── Extract to read ──

London Trading Standards said the majority of masks seized had been labelled with false claims or fake safety certificates and around 4.25 million had to undergo label amendments before they were released.
A total of 2.25 million masks were found not to comply with legal safety standards.
Trading standards teams examined a further 1.5 million face masks and no issues were found.
Many of the consignments were referred to trading standards by Border Force teams at the airport.
The teams also seized 8,000 fake hand sanitisers, branded Andrex and Comfort, at the airport.
Suspicions were raised as they had identical packaging and labelling, except for the brand name, and the same batch code on the entire consignment.
Identical fake sanitiser products have been found on sale in Bexley by trading standards officers, officials said.
A further 4,500 hand sanitisers with false labelling were seized at the airport, according to LTS.
As well as stopping dodgy imports, trading standards are increasingly concerned about the sale of unsafe UK-made hand sanitisers that fail to meet safety standards.
Tower Hamlets trading standards have recently found UK-made hand sanitiser on sale online from a local shop that contains the banned substance Triclosan and Ealing Council’s trading standards team recently detained 454,500 face masks described as “anti-virus” where fake safety certification was supplied.
Ealing also seized 60,000 face masks that failed to have the necessary importers’ details, batch, declaration of conformity or test certificates available to demonstrate compliance.

───
── Given data ──

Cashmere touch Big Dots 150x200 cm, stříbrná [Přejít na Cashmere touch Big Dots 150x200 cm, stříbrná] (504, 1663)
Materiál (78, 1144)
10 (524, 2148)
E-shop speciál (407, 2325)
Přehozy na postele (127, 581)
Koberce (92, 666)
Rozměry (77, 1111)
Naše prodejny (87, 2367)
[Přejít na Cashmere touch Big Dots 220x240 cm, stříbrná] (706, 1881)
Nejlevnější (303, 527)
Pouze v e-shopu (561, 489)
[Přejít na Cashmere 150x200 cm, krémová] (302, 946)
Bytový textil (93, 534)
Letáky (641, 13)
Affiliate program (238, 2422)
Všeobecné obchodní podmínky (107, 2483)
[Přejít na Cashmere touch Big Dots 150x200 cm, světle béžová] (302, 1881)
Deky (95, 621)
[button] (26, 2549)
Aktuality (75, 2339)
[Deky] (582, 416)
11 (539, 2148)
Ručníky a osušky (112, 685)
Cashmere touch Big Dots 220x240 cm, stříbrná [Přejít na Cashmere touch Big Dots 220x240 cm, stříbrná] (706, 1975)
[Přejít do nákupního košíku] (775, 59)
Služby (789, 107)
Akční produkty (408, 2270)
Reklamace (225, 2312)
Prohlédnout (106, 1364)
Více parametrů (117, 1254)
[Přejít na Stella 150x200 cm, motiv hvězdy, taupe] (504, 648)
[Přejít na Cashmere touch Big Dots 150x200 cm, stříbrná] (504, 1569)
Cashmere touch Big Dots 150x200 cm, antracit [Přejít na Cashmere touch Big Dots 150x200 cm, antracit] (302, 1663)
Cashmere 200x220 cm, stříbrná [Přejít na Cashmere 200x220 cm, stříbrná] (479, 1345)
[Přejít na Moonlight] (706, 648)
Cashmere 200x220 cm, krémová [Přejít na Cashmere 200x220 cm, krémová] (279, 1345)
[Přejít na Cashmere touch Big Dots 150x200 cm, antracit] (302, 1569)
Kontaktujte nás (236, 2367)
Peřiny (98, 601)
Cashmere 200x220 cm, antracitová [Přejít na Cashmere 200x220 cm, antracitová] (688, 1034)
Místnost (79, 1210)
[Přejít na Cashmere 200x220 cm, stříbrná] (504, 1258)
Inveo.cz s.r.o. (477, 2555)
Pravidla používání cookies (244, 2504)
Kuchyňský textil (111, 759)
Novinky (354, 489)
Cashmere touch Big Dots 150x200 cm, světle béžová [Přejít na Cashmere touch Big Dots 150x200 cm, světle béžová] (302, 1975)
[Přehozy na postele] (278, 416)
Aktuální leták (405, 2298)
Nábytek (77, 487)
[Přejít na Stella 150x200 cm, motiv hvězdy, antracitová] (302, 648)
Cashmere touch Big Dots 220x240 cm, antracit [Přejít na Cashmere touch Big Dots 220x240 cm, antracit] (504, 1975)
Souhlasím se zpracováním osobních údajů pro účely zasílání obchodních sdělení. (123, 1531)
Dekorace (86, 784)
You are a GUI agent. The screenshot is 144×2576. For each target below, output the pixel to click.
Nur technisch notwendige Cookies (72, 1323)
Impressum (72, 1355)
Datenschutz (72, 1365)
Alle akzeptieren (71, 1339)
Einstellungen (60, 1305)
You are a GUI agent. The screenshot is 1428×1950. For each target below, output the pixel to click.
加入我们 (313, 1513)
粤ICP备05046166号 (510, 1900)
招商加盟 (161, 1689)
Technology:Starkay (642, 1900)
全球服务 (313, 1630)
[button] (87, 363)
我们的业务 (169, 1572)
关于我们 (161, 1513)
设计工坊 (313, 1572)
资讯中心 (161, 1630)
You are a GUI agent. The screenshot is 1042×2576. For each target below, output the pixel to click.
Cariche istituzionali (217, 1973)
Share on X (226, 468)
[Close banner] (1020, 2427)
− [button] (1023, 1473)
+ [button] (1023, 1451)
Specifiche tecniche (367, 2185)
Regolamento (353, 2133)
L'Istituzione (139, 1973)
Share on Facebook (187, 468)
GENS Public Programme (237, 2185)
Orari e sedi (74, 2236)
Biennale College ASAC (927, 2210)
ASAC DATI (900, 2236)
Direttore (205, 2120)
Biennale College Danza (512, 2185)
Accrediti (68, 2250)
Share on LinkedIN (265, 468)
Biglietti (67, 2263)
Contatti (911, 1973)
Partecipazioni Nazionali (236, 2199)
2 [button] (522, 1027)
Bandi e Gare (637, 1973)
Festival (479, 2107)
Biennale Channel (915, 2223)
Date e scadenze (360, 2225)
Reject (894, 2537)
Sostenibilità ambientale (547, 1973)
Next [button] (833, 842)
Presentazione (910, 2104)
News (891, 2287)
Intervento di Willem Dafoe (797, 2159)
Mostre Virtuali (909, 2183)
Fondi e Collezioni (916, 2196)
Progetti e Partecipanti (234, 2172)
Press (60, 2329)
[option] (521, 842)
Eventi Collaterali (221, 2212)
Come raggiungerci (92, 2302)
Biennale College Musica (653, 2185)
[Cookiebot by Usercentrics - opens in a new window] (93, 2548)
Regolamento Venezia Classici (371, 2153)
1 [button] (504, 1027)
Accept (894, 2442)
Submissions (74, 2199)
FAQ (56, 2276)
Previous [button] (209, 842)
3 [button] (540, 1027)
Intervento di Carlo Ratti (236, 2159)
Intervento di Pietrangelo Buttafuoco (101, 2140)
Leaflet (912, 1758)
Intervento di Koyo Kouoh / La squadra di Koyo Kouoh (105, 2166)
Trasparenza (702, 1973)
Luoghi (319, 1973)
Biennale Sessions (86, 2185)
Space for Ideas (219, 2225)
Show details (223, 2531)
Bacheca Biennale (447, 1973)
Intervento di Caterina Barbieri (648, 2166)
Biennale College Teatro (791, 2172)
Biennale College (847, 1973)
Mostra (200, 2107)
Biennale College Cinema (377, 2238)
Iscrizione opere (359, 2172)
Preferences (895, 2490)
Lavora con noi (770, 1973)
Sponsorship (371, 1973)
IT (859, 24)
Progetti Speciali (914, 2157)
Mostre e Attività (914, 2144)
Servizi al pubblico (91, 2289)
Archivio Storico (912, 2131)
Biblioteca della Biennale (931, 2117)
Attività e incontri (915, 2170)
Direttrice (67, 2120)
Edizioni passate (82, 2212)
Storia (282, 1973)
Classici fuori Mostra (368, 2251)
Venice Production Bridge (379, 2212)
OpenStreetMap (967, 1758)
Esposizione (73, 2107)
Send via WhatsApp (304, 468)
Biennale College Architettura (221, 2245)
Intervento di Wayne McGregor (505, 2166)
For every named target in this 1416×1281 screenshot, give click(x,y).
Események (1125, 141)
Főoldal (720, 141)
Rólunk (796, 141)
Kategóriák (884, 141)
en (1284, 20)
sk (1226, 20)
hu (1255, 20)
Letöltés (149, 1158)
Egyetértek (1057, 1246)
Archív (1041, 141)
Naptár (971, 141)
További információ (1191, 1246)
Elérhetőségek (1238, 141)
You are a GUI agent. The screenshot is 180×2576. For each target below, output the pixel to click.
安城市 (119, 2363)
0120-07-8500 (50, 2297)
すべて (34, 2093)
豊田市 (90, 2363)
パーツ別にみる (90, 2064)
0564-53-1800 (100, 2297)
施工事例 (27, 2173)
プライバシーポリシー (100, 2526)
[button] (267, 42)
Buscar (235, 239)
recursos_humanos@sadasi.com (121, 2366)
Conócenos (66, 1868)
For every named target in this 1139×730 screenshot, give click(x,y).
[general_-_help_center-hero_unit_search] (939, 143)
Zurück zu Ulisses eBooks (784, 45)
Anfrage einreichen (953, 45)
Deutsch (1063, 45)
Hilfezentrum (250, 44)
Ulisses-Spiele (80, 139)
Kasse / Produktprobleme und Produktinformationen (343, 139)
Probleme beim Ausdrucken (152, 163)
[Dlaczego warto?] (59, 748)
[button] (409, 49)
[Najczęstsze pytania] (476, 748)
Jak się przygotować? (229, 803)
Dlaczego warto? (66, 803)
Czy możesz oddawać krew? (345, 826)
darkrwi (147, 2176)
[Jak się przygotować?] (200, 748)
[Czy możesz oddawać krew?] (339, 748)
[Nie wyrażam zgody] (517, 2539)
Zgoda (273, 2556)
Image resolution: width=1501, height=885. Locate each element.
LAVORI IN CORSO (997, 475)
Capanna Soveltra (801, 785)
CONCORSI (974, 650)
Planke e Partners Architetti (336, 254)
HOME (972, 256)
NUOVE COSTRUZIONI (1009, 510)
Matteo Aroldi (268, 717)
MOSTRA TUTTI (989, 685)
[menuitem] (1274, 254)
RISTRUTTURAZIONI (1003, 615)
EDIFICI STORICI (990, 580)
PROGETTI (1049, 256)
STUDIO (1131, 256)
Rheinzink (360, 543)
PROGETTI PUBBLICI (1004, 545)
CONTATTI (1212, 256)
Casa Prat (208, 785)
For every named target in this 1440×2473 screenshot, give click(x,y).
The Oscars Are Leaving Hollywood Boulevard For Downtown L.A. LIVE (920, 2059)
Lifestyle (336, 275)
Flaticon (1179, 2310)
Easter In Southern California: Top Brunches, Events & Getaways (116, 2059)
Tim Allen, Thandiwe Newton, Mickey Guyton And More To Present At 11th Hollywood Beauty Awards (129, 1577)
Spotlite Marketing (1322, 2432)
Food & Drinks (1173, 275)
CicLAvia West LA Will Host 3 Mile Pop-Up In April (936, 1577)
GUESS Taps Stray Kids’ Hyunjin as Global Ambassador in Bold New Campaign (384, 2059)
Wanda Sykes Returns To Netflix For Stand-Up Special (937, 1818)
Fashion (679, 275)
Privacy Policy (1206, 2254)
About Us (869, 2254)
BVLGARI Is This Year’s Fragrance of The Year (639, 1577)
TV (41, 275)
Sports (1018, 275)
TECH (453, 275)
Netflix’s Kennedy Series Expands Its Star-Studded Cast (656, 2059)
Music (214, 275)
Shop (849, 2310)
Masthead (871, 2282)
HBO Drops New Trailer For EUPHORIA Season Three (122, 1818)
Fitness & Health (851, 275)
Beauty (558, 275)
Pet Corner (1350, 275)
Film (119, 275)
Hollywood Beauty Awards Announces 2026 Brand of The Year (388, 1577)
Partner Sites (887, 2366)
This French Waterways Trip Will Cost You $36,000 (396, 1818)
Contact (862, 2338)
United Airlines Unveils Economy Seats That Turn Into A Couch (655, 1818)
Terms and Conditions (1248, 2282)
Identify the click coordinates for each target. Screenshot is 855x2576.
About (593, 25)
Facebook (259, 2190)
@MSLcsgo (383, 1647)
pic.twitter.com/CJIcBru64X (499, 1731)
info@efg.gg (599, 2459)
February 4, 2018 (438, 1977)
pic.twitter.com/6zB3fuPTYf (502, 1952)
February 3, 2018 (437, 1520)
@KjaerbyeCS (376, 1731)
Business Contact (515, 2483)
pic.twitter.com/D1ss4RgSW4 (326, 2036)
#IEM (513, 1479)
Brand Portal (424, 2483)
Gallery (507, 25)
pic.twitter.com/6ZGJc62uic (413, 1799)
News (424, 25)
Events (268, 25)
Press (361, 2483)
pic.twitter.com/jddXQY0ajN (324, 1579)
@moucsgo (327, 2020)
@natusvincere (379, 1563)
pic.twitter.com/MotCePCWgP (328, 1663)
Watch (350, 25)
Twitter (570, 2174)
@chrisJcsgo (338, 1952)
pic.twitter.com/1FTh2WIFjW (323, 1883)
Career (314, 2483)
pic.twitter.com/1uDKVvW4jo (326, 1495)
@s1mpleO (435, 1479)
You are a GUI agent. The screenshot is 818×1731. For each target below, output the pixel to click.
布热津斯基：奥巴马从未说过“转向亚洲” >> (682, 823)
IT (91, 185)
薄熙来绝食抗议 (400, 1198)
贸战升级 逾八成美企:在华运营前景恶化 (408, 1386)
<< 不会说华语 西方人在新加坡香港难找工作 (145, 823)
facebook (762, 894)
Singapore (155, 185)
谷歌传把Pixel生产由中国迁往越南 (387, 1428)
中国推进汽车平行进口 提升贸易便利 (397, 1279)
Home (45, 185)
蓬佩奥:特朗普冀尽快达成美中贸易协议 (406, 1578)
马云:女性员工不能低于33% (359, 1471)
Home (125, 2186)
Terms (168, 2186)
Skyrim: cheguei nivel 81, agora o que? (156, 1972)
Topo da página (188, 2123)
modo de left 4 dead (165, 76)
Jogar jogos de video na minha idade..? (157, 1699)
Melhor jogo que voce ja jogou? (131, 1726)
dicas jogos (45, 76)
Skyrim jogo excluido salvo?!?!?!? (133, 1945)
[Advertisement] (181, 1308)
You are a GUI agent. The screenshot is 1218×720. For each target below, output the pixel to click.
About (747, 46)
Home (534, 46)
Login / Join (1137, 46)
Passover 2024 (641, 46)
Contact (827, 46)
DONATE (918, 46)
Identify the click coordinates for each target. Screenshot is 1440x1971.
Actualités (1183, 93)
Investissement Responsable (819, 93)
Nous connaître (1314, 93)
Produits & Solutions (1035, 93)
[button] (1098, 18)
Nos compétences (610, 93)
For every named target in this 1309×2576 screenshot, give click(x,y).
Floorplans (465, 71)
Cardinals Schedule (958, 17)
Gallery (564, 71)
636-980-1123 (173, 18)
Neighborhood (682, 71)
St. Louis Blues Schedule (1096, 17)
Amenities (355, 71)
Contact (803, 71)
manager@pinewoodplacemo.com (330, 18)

───

- Problem description -
Reproduce the passage of the article on seized face masks and hand sanitizers above, from "Many of the" up to and including "officers, officials said.".

- Exercise solution -
Many of the consignments were referred to trading standards by Border Force teams at the airport.
The teams also seized 8,000 fake hand sanitisers, branded Andrex and Comfort, at the airport.
Suspicions were raised as they had identical packaging and labelling, except for the brand name, and the same batch code on the entire consignment.
Identical fake sanitiser products have been found on sale in Bexley by trading standards officers, officials said.